▶ [TO DO]: Reproduce the stretch from the line containing "Print the current image" through the line containing "[x=565, y=265]", substituting "terminal" for "connector" and leaving all else unchanged. Omit the pictures from your answer.

▶ [EXERCISE INPUTS]:
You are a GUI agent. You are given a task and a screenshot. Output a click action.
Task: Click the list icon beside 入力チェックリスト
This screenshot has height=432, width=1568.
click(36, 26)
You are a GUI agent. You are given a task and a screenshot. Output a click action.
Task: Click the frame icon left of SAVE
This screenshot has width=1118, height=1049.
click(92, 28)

...

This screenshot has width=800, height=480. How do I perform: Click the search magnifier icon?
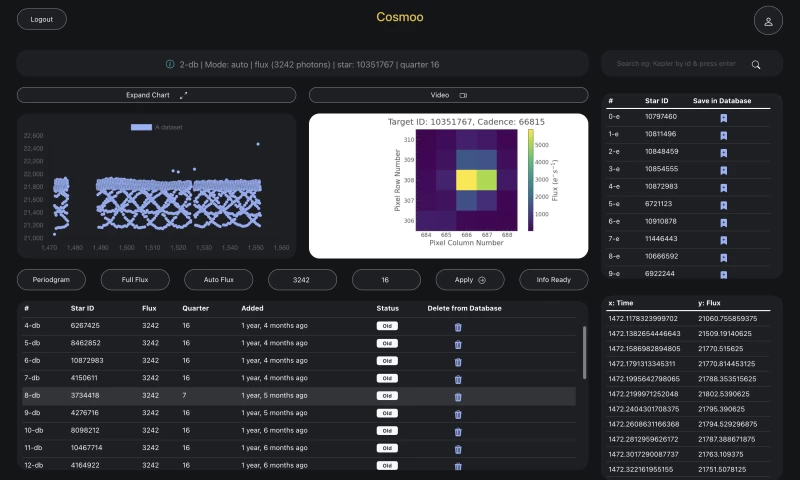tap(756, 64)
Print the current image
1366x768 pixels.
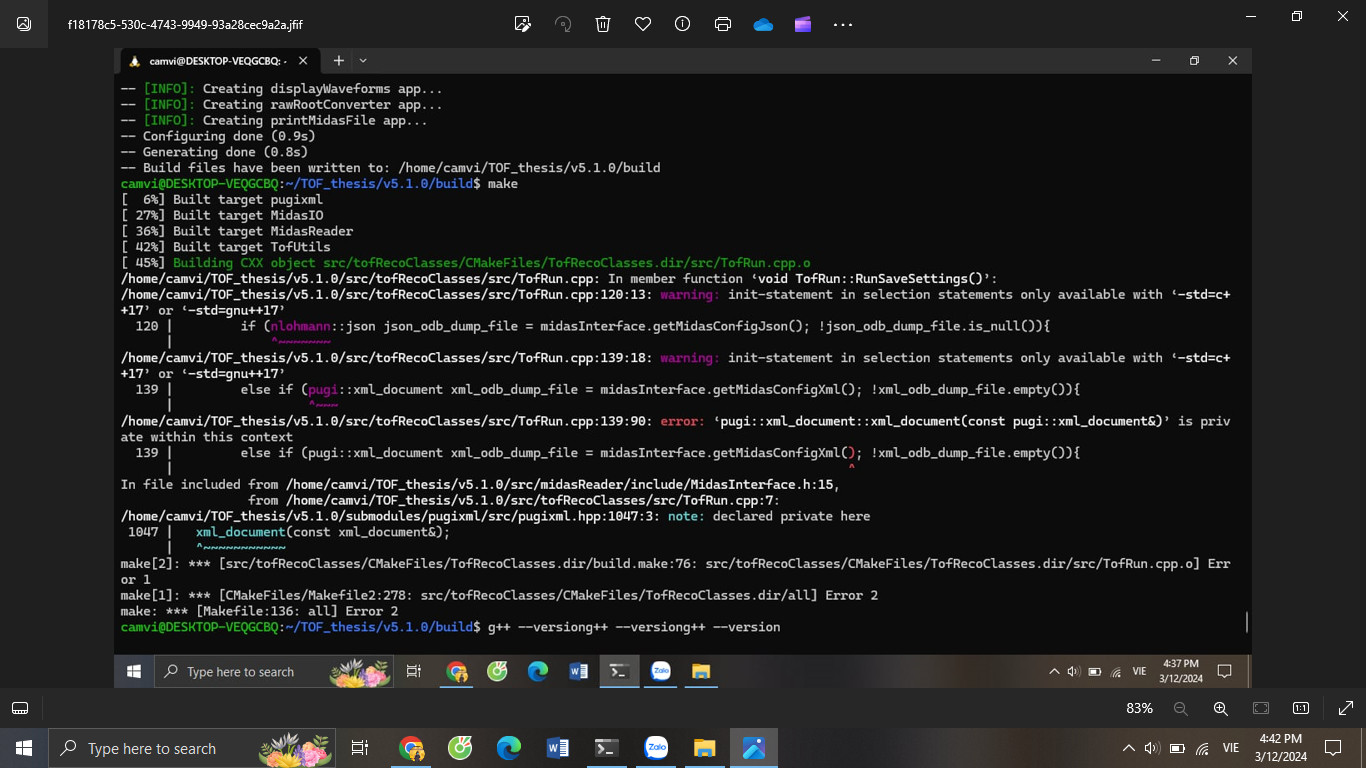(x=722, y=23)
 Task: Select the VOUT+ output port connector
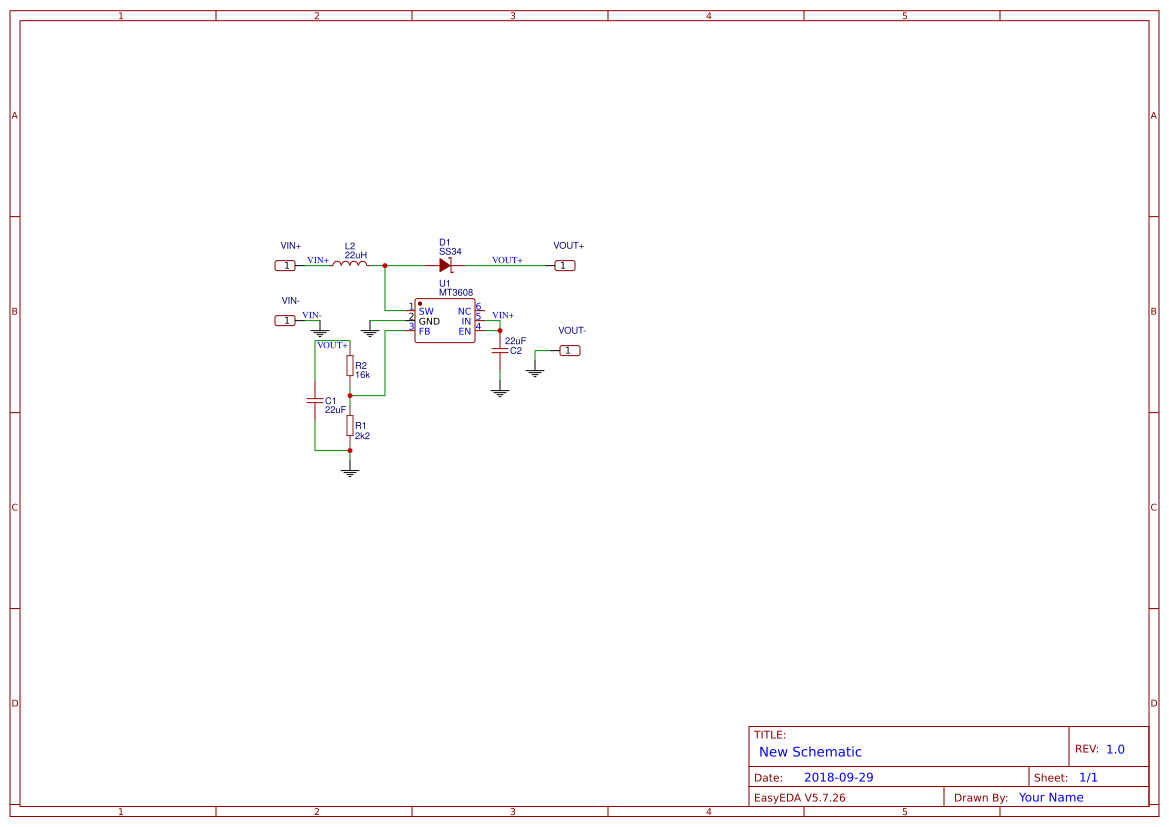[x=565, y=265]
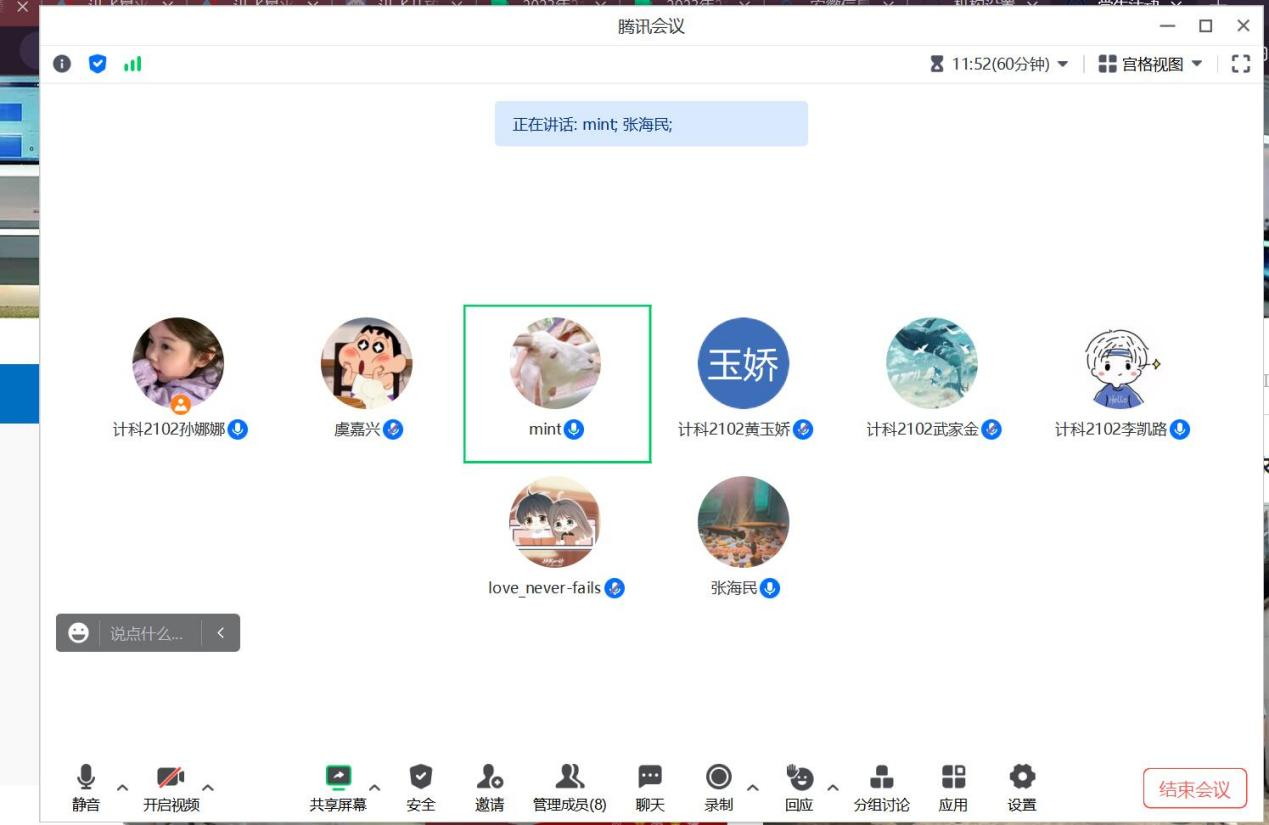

▶ [EXPECTED OUTPUT]:
Print the current image
1366x768 pixels.
(x=722, y=23)
 Task: Select the VOUT+ output port terminal
[x=565, y=265]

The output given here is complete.